Steve folds his arms. "Well, I still don't believe in fate. You told me yourself that nobody really understands how time works."

"The anchor was in our futures," Loki says. "How can you possibly call it anything but fate? We are both here now because of the Tesseract, and I…" He swallows hard. "This was always going to happen. I was always going to fall."

Stark raises his hand like a kid in class. "I have questions."

"I don't buy it," Steve says stubbornly, ignoring Stark. "We all have choices, we have to, and even if you're right, doesn't that only bring us to today? If it was fate, if we didn't have a choice in whatever brought us to the Tesseract, that's already happened. It's done. You can choose now. We both can."

"I cannot," Loki says. "You do not understand."

"Probably not," Steve agrees. "But I know you, and I know you're not fated for Ragnarok. There's no giant snake now, and—maybe I wasn't there when you needed help. But I made you a promise once and I intend to keep it, because I'm here now. If you can't believe anything else, believe that. Trust me."

Loki inhales, shaky. He's wavering, Steve can tell, and he keeps his expression open as he looks back at him steadily, willing him to surrender. Loki takes a step closer, then another, eyes darting between Steve, Stark, and the quinjet. He's close enough to touch, and Steve almost does, but he holds himself still, hands at his sides, barely breathing.
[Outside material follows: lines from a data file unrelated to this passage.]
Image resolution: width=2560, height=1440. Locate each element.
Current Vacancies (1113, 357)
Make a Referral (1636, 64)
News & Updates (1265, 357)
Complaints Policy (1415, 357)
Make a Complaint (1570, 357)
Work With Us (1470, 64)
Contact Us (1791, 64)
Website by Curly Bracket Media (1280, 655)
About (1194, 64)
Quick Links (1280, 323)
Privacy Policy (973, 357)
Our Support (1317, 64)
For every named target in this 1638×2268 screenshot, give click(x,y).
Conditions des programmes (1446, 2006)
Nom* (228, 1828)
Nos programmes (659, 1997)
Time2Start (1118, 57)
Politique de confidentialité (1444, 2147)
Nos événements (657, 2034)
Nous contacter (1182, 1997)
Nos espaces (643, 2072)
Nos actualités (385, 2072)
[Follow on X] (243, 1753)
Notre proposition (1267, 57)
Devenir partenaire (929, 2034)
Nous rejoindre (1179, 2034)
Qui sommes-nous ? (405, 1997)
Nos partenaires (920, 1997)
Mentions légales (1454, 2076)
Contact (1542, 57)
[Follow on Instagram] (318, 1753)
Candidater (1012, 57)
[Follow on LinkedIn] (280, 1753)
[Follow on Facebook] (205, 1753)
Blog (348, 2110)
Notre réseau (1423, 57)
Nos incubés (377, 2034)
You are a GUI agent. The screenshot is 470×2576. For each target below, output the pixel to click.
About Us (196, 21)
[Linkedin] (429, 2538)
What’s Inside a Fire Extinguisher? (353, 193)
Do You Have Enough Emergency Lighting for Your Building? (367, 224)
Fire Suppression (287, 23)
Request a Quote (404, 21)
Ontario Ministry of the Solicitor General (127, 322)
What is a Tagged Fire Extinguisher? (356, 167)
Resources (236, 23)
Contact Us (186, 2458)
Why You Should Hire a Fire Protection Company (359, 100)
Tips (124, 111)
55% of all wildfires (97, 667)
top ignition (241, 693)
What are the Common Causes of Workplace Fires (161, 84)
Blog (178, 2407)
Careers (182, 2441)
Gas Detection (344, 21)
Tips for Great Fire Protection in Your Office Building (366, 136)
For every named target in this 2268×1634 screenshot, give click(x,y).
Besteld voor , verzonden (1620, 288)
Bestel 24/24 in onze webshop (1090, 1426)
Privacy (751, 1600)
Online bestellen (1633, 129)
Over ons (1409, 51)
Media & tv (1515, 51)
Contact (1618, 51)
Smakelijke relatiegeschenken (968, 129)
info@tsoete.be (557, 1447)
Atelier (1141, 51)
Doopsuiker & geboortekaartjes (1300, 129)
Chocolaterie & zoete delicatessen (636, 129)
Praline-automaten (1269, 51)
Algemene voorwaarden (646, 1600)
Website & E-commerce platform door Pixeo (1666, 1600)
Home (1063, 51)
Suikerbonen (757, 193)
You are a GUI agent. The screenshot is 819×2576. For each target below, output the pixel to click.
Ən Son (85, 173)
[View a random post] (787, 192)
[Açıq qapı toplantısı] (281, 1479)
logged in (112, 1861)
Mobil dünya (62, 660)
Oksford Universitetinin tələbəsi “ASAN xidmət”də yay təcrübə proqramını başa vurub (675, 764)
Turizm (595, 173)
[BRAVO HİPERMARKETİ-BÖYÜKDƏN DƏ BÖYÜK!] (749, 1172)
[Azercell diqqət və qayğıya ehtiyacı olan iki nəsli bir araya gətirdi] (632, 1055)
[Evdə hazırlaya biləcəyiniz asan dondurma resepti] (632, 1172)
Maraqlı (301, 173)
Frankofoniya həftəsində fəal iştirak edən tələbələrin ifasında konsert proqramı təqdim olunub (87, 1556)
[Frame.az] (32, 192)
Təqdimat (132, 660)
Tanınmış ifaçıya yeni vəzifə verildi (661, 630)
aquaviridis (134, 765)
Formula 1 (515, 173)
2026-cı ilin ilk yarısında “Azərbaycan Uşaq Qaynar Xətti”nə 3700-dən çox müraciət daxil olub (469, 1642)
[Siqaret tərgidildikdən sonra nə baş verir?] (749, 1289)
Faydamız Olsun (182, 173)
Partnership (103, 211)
Come on, he thinks. Come on, you idiot, stand down and let me help you.

And then Loki moves, quick as thought, already inside Steve's guard, and Steve has no time or space to block him (and barely the space of a breath for a rush of horrified betrayal) before the tip of his scepter is pressed to Steve's heart. Everything else disappears in a blaze of consuming blue light.